Hollywood, the Oscars and the Society


Still from the Wisconsin Center for Film and Theater Research ordered by Weta Digital as research for the movie King Kong, in a collage of other Oscar-related imagery.

From the gorilla of Naomi Watts' dreams to the nightmare of Joe McCarthy's witch hunts, once again the collections of the Wisconsin Center for Film and Theater Research share a bit of the spotlight with this year's Academy Award nominees.

King Kong
Researchers for Weta Digital, Peter Jackson's effects company, contacted the WCFTR in January 2004, looking for photographs of New York City theaters from the 1920s and '30s. The WCFTR collections turned up images of classic Broadway palaces like the New Amsterdam and the Empire. Using these detailed exterior and interior photos as reference points, the movie's effects artists were able to re-create the look of Depression-era New York and its theater scene through a combination of miniatures, computer effects, and large-scale sets — meticulously designed, according to visual effects producer Joe Letteri, ". . . down to the level of the doorknob, window shades, hat stands, and lamps." Their detailed research, done partly with the Society's collections, helped produce an Oscar nomination for Best Art Direction and Set Decoration.

Capote
While Truman Capote was researching and writing "In Cold Blood," he was also writing teleplays for the networks and maintaining his high profile on the New York literary scene. WCFTR collections from playwright Moss Hart and Kitty Carlisle Hart and network production head Robinson Hubbell contain letters, notes, scripts and variant drafts written by Capote during his work on "In Cold Blood." Phillip Seymour Hoffman's stunningly accurate portrayal of Truman Capote has earned him a Best Actor nomination.

War of the Worlds
When Wisconsin native Orson Welles founded The Mercury Theatre of the Air in 1938, he took his talented company off the stage and onto the airwaves. Under Welles' direction the broadcast of "The War of the Worlds" — using only sound effects and the audience's imagination — convinced a terrified listening public that Earth had been attacked by Martians. The Orson Welles Collection at WCFTR contains an original two-disc recording of that broadcast. Last year's production starring Tom Cruise continued this audio excellence, winning nominations for both Best Sound Editing and Best Sound Mixing.

Good Night, and Good Luck
Edward R. Murrow is widely regarded as the most respected and renowned figure in the history of broadcast journalism. A master of both radio and television reporting, Murrow's 30-year career is documented in many of collections that make up the mass communications history holdings in the Society's archives. Distinguished broadcasters and media giants such as John Charles Daley, Charles Collingwood, Sig Mickelson, Newton Minow and many others have established collections here that are rich in documentation and insight into Murrow's life and career. Episodes of his award winning television series "See It Now," "Person to Person" and "CBS Reports" can be viewed in the WCFTR screening room.
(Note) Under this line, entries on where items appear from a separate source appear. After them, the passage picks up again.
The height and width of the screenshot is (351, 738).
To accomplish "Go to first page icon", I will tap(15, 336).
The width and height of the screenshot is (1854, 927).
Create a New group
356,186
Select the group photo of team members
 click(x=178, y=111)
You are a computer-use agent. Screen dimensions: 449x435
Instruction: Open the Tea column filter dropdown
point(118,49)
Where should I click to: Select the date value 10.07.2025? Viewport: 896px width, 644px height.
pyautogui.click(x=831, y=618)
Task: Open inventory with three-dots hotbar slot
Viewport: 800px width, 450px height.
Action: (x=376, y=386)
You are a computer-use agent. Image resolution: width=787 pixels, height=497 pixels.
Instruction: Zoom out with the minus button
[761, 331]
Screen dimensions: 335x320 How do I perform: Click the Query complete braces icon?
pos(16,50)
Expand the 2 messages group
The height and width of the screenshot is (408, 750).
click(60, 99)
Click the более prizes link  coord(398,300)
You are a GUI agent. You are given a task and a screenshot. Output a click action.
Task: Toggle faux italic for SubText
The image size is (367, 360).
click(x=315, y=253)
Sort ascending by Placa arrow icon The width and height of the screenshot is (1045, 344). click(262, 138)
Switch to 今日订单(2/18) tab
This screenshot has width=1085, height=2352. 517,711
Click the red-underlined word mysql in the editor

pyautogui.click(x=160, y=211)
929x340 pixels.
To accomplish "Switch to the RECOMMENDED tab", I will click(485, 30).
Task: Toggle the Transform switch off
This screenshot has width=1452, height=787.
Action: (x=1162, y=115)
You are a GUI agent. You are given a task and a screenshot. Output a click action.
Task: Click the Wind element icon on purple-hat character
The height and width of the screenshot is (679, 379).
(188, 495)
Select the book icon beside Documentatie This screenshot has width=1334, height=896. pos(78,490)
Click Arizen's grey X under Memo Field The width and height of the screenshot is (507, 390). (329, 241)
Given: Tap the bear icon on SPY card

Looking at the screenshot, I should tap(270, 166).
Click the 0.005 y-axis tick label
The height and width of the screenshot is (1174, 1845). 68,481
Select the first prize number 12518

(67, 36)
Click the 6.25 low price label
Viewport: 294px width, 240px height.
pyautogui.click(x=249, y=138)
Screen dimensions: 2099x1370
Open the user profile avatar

George Clooney, whose work on the film earned him a nomination for Best Director, was fortunate to have Best Actor nominee David Strathairn playing Murrow. He was also fortunate to have access to archival film of Senator Joseph McCarthy, using McCarthy's actual voice and image to function as the film's antagonist. No actor's performance could be as chilling as the real thing — as evidenced in Emile De Antonio's 1964 documentary on the Army-McCarthy hearings, "Point of Order."

WCFTR donor De Antonio made the film — considered one of the most important political documentaries in history — by assembling footage from the 150-plus hours of the 1954 hearings, televised on CBS. The film shows the hearings without commentary or narration, allowing the film and the event's participants to speak for themselves, and for McCarthy to damn himself. "Point of Order" was selected for the Library of Congress' National Film Registry in 1993.